== Action item ==
Find the line that contains "Where should I click to: Select"; please output it and each line after it, exactly as shown, up to the end of the entries below, skipping pictures.

(Stored records)
====
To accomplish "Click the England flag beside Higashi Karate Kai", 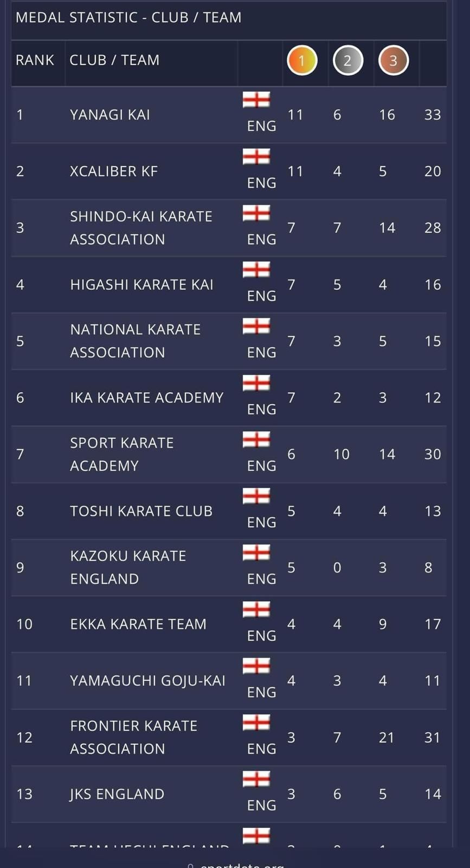I will 256,270.
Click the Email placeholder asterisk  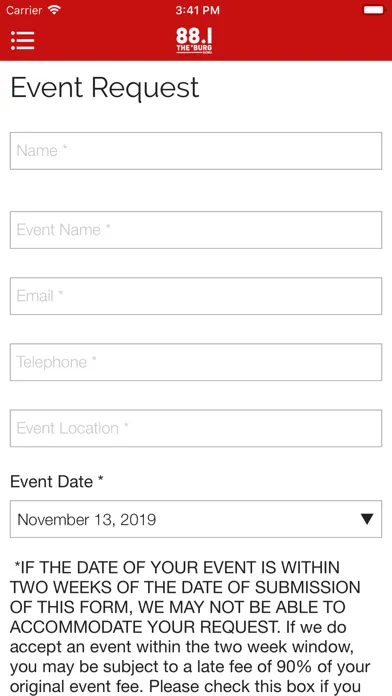[61, 293]
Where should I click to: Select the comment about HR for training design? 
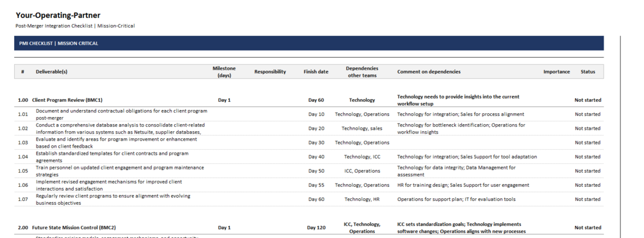click(x=463, y=185)
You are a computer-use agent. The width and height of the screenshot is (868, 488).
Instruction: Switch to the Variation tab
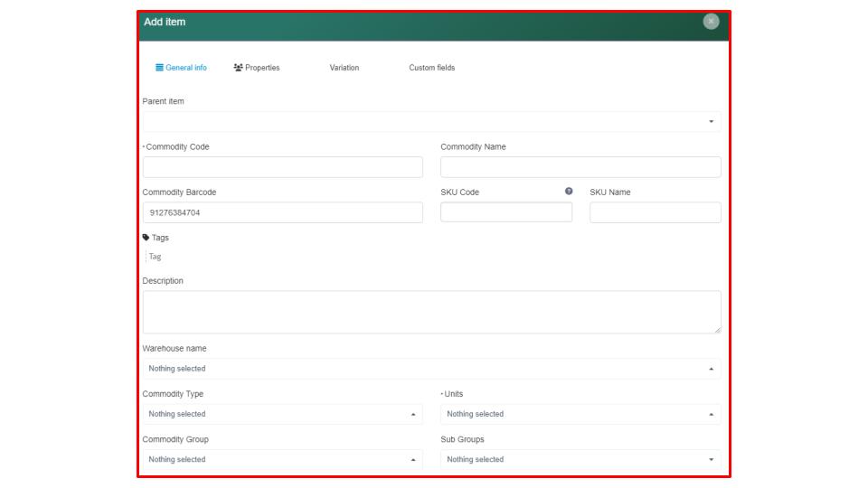344,68
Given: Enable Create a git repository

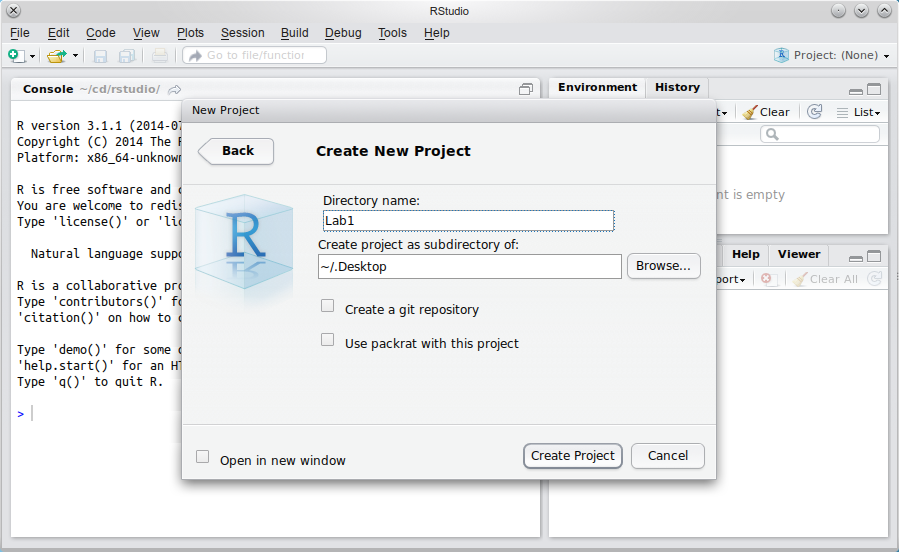Looking at the screenshot, I should coord(328,307).
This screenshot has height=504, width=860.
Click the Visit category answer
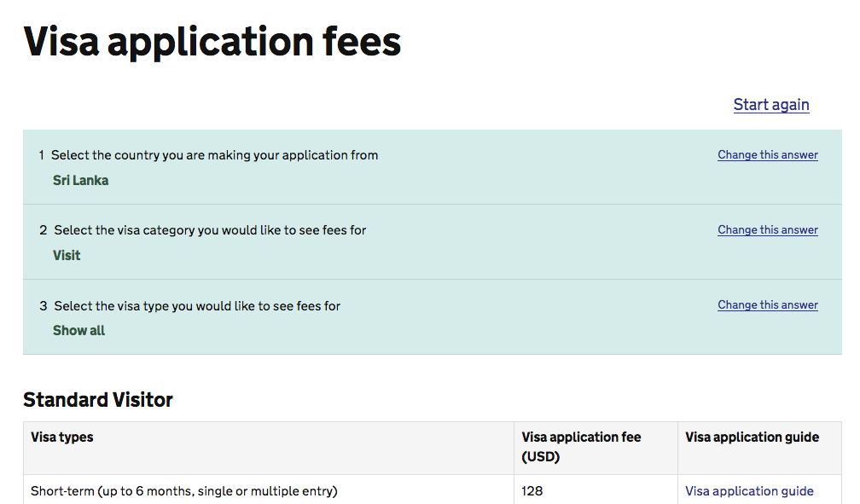(67, 256)
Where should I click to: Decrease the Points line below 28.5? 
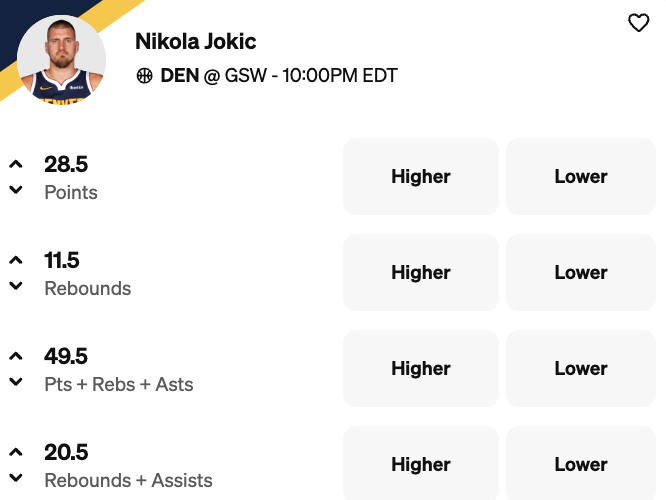click(x=16, y=189)
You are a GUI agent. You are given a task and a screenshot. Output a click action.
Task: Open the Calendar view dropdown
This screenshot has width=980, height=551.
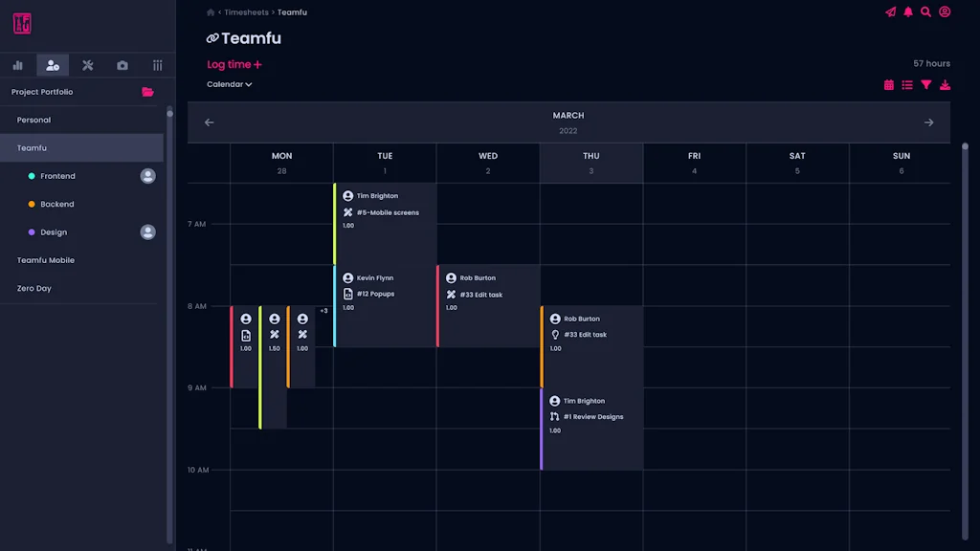click(x=229, y=83)
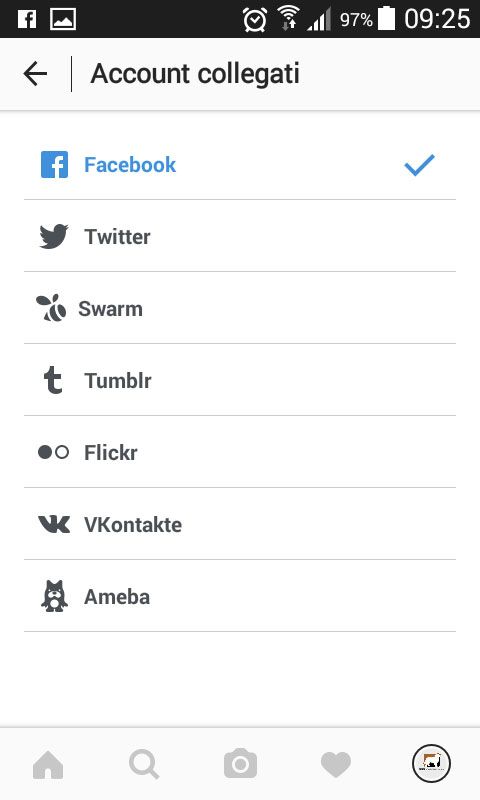Open the Home feed tab

48,764
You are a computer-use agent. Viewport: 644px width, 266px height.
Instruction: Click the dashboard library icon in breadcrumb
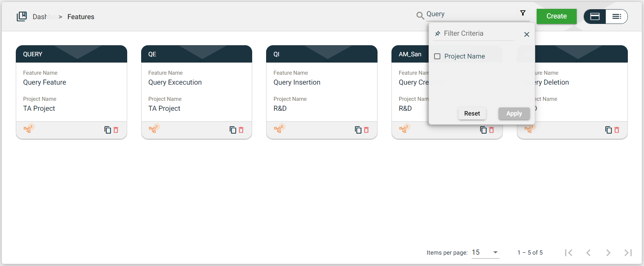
====
== Response to this exercise ==
Where should I click to: Select the comment about HR for training design? 
click(x=463, y=185)
You are a computer-use agent. The width and height of the screenshot is (868, 488).
Instruction: Switch to the Variation tab
344,68
Given: Enable Create a git repository

Looking at the screenshot, I should coord(328,307).
This screenshot has height=504, width=860.
Click the Visit category answer
(67, 256)
Where should I click to: Decrease the Points line below 28.5? 
click(x=16, y=189)
You are a GUI agent. You are given a task and a screenshot. Output a click action.
Task: Open the Calendar view dropdown
This screenshot has width=980, height=551.
click(x=229, y=83)
Open the Home feed tab

48,764
You are a computer-use agent. Viewport: 644px width, 266px height.
Instruction: Click the dashboard library icon in breadcrumb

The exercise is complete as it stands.